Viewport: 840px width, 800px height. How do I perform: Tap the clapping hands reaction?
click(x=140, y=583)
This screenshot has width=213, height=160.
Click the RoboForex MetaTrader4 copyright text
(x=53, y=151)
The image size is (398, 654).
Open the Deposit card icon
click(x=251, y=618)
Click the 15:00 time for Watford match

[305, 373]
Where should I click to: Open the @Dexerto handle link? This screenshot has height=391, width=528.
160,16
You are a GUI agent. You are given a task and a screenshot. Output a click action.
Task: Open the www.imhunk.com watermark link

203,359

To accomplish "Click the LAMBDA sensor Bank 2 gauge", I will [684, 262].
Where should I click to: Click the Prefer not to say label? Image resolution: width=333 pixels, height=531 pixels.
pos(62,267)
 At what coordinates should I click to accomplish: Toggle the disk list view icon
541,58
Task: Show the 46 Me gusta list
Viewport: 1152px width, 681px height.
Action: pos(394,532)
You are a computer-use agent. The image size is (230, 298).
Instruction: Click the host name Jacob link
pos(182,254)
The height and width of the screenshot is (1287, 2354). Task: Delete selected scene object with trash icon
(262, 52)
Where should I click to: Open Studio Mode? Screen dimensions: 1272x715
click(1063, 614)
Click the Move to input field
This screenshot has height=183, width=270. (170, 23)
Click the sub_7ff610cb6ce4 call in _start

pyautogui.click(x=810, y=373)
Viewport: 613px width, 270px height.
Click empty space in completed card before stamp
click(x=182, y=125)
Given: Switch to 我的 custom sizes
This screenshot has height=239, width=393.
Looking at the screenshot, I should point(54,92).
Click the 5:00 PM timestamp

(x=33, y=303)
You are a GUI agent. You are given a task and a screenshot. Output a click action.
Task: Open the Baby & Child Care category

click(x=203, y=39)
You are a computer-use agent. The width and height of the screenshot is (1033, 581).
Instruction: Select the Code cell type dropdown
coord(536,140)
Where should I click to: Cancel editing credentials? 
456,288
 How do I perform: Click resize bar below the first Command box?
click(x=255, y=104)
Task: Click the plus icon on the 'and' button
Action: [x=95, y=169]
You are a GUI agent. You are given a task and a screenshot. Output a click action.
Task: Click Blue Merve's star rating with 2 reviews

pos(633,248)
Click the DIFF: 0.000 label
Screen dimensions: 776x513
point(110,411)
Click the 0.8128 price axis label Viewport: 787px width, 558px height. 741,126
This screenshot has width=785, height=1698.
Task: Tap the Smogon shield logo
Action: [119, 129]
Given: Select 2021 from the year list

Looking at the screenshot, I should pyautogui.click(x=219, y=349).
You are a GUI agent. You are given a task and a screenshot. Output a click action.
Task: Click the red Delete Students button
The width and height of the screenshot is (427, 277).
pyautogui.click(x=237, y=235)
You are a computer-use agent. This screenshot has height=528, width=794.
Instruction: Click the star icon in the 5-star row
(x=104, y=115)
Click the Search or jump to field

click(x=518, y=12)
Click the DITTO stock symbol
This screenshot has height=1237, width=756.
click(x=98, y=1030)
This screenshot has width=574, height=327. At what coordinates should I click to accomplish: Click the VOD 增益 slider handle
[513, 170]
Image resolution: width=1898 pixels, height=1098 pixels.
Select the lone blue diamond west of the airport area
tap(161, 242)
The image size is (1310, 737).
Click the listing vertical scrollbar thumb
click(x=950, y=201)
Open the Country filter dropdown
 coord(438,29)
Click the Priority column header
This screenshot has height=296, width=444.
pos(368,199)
□ □ □ □
> **PROBLEM TO WORK ON**: Give only the records starting with the line that contains "You are a computer-use agent. The image" and going on through the line that contains "(x=33, y=303)" as a two-column CSV with the columns text and answer, one row for each record. Put each value in its own quoted field and turn any line breaks into spaces.

> **ANSWER FOR THE TASK**:
text,answer
"You are a computer-use agent. The image size is (230, 298). Instruction: Click the host name Jacob link","pos(182,254)"
"The height and width of the screenshot is (1287, 2354). Task: Delete selected scene object with trash icon","(262, 52)"
"Where should I click to: Open Studio Mode? Screen dimensions: 1272x715","click(1063, 614)"
"Click the Move to input field","This screenshot has height=183, width=270. (170, 23)"
"Click the sub_7ff610cb6ce4 call in _start","pyautogui.click(x=810, y=373)"
"Viewport: 613px width, 270px height. Click empty space in completed card before stamp","click(x=182, y=125)"
"Given: Switch to 我的 custom sizes This screenshot has height=239, width=393.","Looking at the screenshot, I should point(54,92)."
"Click the 5:00 PM timestamp","(x=33, y=303)"